Russ Roberts: Now, the movie Ratatouille is certainly a tribute to that experience. And, the rats treat garbage the way you talk about truffles--and dogs, at least. They savor this particular rotting piece of food. But, it's a beautiful--it's a very clever, obviously, way to get at this piece of the human experience that I think we often either ignore or don't appreciate.

And, I think the idea that--it's a weird thing that you can remember a smell, right? You can close your eyes and remember of something you saw from a week ago, a month ago, a year ago, your childhood. You can also close your nostrils, and remember what--I remember what my grandparents' attic smelled like when I used to go up there on a hot summer day in Memphis, Tennessee, when they didn't have the fan on. And, that it's a part of life that I think we--that is under-appreciated.

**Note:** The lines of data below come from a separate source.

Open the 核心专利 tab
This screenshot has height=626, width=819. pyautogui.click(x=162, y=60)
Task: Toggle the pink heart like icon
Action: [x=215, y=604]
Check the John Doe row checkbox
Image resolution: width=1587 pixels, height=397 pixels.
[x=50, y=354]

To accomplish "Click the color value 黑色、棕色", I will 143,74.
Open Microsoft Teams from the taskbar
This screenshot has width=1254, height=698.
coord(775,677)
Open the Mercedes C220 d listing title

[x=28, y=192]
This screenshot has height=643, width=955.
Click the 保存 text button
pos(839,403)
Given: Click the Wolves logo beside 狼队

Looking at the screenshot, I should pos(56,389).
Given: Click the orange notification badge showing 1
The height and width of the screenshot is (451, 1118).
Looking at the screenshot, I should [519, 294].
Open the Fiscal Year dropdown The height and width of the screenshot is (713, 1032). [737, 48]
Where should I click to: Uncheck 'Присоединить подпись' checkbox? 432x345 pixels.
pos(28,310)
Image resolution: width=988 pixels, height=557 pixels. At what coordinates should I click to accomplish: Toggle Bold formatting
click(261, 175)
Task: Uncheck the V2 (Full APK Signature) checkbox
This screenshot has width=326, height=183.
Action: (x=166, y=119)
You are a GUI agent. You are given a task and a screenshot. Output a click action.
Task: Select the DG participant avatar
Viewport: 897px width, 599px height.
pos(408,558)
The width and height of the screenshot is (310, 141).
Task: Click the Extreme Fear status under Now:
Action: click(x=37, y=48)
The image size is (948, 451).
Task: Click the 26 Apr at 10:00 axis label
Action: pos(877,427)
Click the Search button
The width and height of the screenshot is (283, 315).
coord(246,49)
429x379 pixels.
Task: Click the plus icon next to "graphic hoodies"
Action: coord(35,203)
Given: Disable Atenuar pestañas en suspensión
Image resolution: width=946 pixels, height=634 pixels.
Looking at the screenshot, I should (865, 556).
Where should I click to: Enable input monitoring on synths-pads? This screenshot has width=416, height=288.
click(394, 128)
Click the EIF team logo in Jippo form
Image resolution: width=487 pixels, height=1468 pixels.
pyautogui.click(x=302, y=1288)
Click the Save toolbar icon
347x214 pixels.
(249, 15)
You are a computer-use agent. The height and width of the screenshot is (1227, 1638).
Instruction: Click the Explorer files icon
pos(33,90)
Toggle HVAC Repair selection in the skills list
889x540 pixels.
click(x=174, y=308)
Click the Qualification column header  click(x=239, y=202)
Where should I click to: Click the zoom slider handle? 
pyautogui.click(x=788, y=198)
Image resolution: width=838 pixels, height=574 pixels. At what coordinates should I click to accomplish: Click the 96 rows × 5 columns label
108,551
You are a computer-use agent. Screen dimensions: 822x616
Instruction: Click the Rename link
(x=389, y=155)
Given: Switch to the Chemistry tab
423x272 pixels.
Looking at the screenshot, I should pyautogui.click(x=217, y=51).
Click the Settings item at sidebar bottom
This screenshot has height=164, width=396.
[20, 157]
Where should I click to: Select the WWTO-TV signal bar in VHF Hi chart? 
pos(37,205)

Rowan Jacobsen: Yeah. Yeah, there's this great quote by this sense[?] researcher that I use as an epigraph at the beginning of the book, which is: Tell me why you love her, and what the attic smelled like. And, I think that kind of captures that ineffable profundity of smells, that it's hard to find words to explain why they matter so much.

And, certainly, like, the crazy things people do for truffles, either to find them or to try to grow them, it makes no sense if you just look at the dollars. So, something else is going on. It's a drive that goes much deeper, and it's connected to love in some sense, I think.

Russ Roberts: My guest today has been Rowan Jacobsen. His book is Truffle Hound. Rowan, thanks for being part of EconTalk.

Rowan Jacobsen: Thanks, this was great.